On Fri, 16 Feb 2018, Riccardo (Jack) Lucchetti wrote:
On Wed, 14 Feb 2018, Allin Cottrell wrote:
> On Wed, 14 Feb 2018, Sven Schreiber wrote:
>
>> we have vaguely mentioned some slowness of (GUI) gretl, but we (or I)
>> haven't been able to pin things down. Maybe I now have something
>> reproducible (on Windows 7 here, latest snapshot):
>>
>> 1) start gretl
>> 2) open a dataset (don't know whether that's necessary)
>> 3) open the console window (via toolbar button)
>> 4) click on a menu
>> -> It takes a noticeable time for the menu to open/unfold, and also when
>> changing to a different menu.
>
> I'm not really seeing a problem on Linux, but the console enters a wait
> loop to respond to commands and maybe the way that loop was defined was not
> allowing sufficient cycles for updating the GUI. I've made a change that
> might help in my working copy but unfortunately I can't push it right now
> as sourceforge git access isn't working.
Hm. I guess you mean
<diff>
@@ -436,10 +436,11 @@ static int console_get_line (void *p)

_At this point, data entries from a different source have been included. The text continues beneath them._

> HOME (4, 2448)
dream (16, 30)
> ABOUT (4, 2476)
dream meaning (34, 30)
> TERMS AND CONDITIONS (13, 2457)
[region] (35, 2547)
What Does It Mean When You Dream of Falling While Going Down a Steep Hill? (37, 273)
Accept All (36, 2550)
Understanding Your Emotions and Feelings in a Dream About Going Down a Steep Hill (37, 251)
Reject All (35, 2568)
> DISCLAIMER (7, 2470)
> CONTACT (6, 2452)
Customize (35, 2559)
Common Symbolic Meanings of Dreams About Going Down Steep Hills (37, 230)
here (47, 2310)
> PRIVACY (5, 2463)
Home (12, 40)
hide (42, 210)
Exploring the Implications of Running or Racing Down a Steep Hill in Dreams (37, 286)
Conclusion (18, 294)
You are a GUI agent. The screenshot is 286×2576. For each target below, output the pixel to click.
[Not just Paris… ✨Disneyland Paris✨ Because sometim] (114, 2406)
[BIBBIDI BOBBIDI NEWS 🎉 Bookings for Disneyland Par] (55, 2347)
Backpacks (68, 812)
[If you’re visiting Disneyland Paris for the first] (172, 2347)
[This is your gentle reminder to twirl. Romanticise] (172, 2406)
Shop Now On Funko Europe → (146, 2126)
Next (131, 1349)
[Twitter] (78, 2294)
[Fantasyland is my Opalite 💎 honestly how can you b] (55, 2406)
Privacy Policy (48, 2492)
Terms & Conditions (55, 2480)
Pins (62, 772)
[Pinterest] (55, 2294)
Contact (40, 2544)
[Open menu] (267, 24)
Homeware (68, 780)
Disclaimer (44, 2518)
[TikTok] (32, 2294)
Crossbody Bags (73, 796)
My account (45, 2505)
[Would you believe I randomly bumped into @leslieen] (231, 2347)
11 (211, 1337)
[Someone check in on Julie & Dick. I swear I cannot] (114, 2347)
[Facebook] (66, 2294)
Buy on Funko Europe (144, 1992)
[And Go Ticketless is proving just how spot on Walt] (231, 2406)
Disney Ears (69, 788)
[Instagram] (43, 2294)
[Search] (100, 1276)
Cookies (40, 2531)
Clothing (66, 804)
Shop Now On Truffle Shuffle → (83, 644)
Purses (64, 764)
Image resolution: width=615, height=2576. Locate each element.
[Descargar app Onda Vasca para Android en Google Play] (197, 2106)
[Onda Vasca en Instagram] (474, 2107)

/* wait for a command to be entered via the console */
while (!command_entered) {
- if (gtk_events_pending()) {
+ /* 2018-02-14: was "if" rather than "while" below */
+ while (gtk_events_pending()) {
gtk_main_iteration();
}
- g_usleep(1000);
+ /* g_usleep(1000); */
}
command_entered = 0;
</diff>
After pulling this in, my gretl_x11 uses 100% of one CPU when the console is
open.
Yes, I just noticed that myself! There's what I think/hope is a
proper fix in git now. The wait-loop in the console code was, as it
now seems to me, an artifact associated with my attempt back in 2009
to implement interactive debugging of functions via the console. But
that code never got beyond the half-baked stage so I've removed it
all, and the console should now have a much lighter CPU footprint.
The "debug" command for functions will still work (to the extent it
ever did) in gretlcli, but (for now) not in the GUI console.